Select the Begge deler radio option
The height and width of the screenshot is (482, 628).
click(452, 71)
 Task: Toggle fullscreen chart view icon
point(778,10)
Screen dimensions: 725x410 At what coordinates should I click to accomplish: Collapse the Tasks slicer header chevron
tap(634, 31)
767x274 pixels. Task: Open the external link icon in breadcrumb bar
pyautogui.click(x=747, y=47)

- - - - - - -

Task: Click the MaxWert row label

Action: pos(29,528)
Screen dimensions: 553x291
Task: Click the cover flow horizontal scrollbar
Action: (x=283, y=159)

- - - - - - -

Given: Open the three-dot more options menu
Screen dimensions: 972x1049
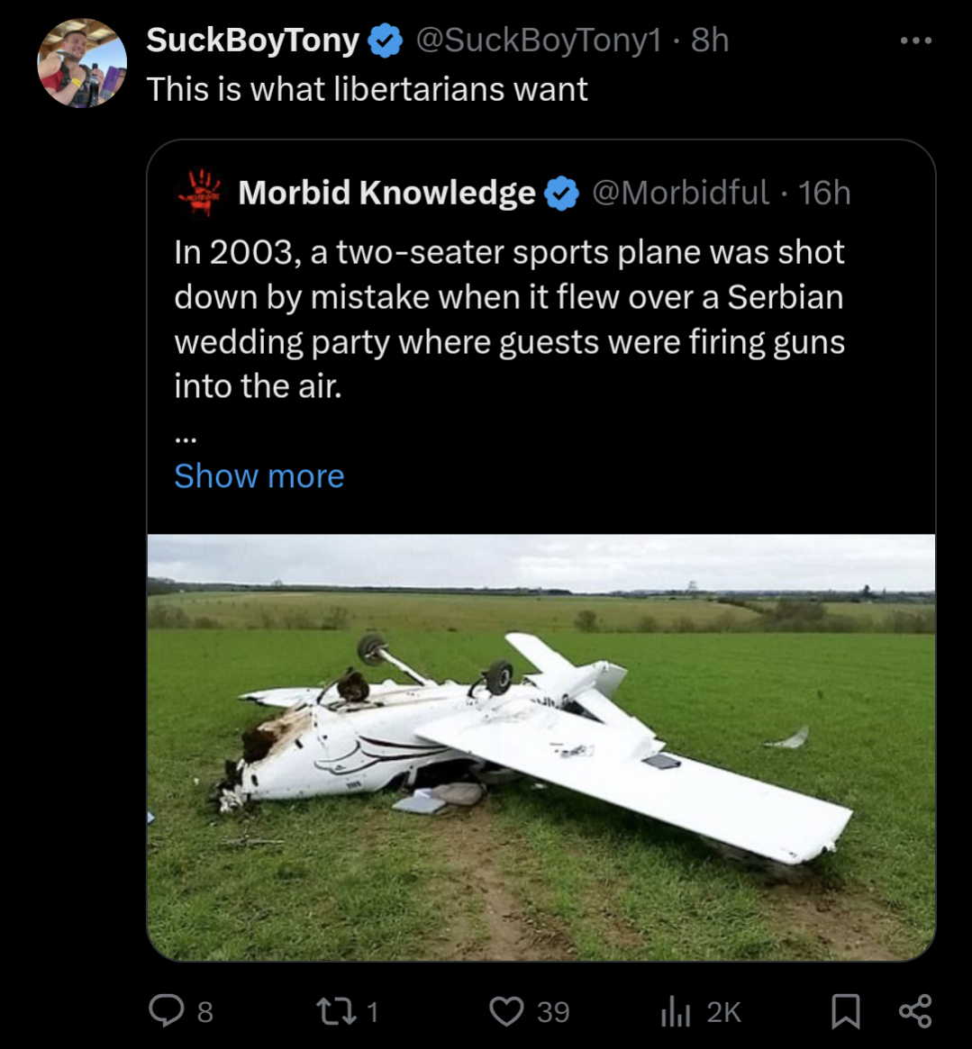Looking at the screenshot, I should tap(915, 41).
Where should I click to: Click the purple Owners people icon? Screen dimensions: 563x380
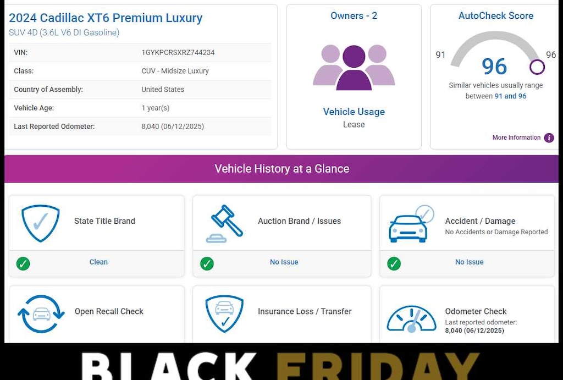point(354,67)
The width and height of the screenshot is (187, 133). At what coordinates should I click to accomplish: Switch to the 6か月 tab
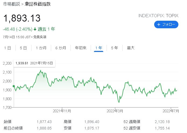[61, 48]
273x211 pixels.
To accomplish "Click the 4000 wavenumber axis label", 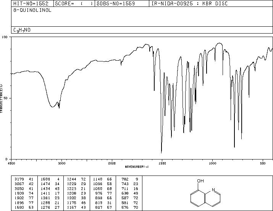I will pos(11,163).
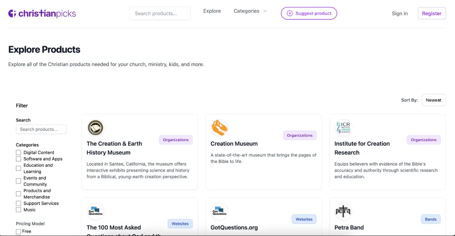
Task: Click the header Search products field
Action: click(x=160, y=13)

- - - - - - -

§ **TASK PROMPT**:
The material above holds pictures; leave them out. Repeat exactly the lines from the one containing "Where should I" through the one containing "273x211 pixels.", and nothing else.

§ **EXERCISE RESPONSE**:
Where should I click to: Click the purple Owners people icon? Screen dimensions: 563x380
point(354,67)
The width and height of the screenshot is (187, 133). At what coordinates should I click to accomplish: Switch to the 6か月 tab
[61, 48]
273x211 pixels.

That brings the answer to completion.